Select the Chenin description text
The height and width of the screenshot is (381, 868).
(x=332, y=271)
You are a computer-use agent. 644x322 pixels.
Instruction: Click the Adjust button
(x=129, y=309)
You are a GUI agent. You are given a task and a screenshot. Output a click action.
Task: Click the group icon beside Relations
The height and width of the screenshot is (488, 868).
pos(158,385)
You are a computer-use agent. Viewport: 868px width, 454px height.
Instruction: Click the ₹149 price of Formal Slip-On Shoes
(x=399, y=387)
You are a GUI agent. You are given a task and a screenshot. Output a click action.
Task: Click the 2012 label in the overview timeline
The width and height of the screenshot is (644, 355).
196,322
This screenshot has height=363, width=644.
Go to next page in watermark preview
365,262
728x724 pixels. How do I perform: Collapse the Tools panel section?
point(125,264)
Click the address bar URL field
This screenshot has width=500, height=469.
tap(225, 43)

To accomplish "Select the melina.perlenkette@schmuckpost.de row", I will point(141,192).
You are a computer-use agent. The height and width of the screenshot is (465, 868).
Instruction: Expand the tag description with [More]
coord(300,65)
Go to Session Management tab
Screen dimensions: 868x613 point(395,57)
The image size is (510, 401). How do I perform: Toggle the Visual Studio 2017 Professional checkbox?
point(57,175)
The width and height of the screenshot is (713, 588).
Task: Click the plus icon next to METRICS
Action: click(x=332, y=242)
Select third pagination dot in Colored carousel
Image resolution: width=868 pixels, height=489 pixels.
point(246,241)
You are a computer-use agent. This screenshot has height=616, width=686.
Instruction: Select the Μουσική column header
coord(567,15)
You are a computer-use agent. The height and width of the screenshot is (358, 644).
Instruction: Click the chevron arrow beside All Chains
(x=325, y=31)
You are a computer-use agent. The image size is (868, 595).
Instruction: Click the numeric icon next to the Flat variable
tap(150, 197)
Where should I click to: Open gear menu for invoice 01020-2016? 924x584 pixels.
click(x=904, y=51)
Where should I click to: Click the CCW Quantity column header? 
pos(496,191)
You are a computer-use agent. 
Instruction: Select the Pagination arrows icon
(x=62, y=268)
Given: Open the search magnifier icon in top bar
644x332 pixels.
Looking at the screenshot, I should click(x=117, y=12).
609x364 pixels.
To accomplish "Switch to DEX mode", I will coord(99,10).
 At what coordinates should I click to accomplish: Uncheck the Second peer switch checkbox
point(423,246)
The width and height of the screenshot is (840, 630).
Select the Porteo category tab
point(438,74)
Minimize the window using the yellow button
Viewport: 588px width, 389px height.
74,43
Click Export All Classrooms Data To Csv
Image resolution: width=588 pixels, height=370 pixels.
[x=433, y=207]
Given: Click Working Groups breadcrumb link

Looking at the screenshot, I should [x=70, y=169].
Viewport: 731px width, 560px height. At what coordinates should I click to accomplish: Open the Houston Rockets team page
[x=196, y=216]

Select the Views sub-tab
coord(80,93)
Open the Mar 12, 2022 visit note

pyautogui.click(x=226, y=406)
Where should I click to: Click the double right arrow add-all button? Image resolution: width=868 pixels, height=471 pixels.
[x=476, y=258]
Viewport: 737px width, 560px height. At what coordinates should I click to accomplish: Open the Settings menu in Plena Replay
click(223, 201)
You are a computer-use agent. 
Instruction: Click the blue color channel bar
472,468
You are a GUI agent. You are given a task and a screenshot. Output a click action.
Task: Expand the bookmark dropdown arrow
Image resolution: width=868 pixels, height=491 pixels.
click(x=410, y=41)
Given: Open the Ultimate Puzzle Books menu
———
PROMPT: The reply is to be an exact copy of the listing.

ANSWER FOR THE TASK:
Select the Chenin description text
The height and width of the screenshot is (381, 868).
(x=332, y=271)
You are a computer-use agent. 644x322 pixels.
Instruction: Click the Adjust button
(x=129, y=309)
You are a GUI agent. You are given a task and a screenshot. Output a click action.
Task: Click the group icon beside Relations
The height and width of the screenshot is (488, 868).
pos(158,385)
You are a computer-use agent. Viewport: 868px width, 454px height.
Instruction: Click the ₹149 price of Formal Slip-On Shoes
(x=399, y=387)
You are a GUI agent. You are given a task and a screenshot. Output a click action.
Task: Click the 2012 label in the overview timeline
The width and height of the screenshot is (644, 355).
196,322
This screenshot has height=363, width=644.
Go to next page in watermark preview
365,262
728x724 pixels. How do I perform: Collapse the Tools panel section?
point(125,264)
Click the address bar URL field
This screenshot has width=500, height=469.
tap(225, 43)

To accomplish "Select the melina.perlenkette@schmuckpost.de row", I will point(141,192).
You are a computer-use agent. The height and width of the screenshot is (465, 868).
Instruction: Expand the tag description with [More]
coord(300,65)
Go to Session Management tab
Screen dimensions: 868x613 point(395,57)
The image size is (510, 401). How do I perform: Toggle the Visual Studio 2017 Professional checkbox?
point(57,175)
The width and height of the screenshot is (713, 588).
Task: Click the plus icon next to METRICS
Action: click(x=332, y=242)
Select third pagination dot in Colored carousel
Image resolution: width=868 pixels, height=489 pixels.
point(246,241)
You are a computer-use agent. This screenshot has height=616, width=686.
Instruction: Select the Μουσική column header
coord(567,15)
You are a computer-use agent. The height and width of the screenshot is (358, 644).
Instruction: Click the chevron arrow beside All Chains
(x=325, y=31)
You are a computer-use agent. The image size is (868, 595).
Instruction: Click the numeric icon next to the Flat variable
tap(150, 197)
Where should I click to: Open gear menu for invoice 01020-2016? 924x584 pixels.
click(x=904, y=51)
Where should I click to: Click the CCW Quantity column header? 
pos(496,191)
You are a computer-use agent. 
Instruction: Select the Pagination arrows icon
(x=62, y=268)
Given: Open the search magnifier icon in top bar
644x332 pixels.
Looking at the screenshot, I should click(x=117, y=12).
609x364 pixels.
To accomplish "Switch to DEX mode", I will coord(99,10).
 At what coordinates should I click to accomplish: Uncheck the Second peer switch checkbox
point(423,246)
The width and height of the screenshot is (840, 630).
Select the Porteo category tab
point(438,74)
Minimize the window using the yellow button
Viewport: 588px width, 389px height.
74,43
Click Export All Classrooms Data To Csv
Image resolution: width=588 pixels, height=370 pixels.
[x=433, y=207]
Given: Click Working Groups breadcrumb link

Looking at the screenshot, I should [x=70, y=169].
Viewport: 731px width, 560px height. At what coordinates should I click to accomplish: Open the Houston Rockets team page
[x=196, y=216]

Select the Views sub-tab
coord(80,93)
Open the Mar 12, 2022 visit note

pyautogui.click(x=226, y=406)
Where should I click to: Click the double right arrow add-all button? Image resolution: width=868 pixels, height=471 pixels.
[x=476, y=258]
Viewport: 737px width, 560px height. At what coordinates should I click to accomplish: Open the Settings menu in Plena Replay
click(223, 201)
You are a computer-use agent. 
Instruction: Click the blue color channel bar
472,468
You are a GUI agent. You are given a task and a screenshot. Output a click action.
Task: Expand the bookmark dropdown arrow
Image resolution: width=868 pixels, height=491 pixels.
click(x=410, y=41)
Given: Open the Ultimate Puzzle Books menu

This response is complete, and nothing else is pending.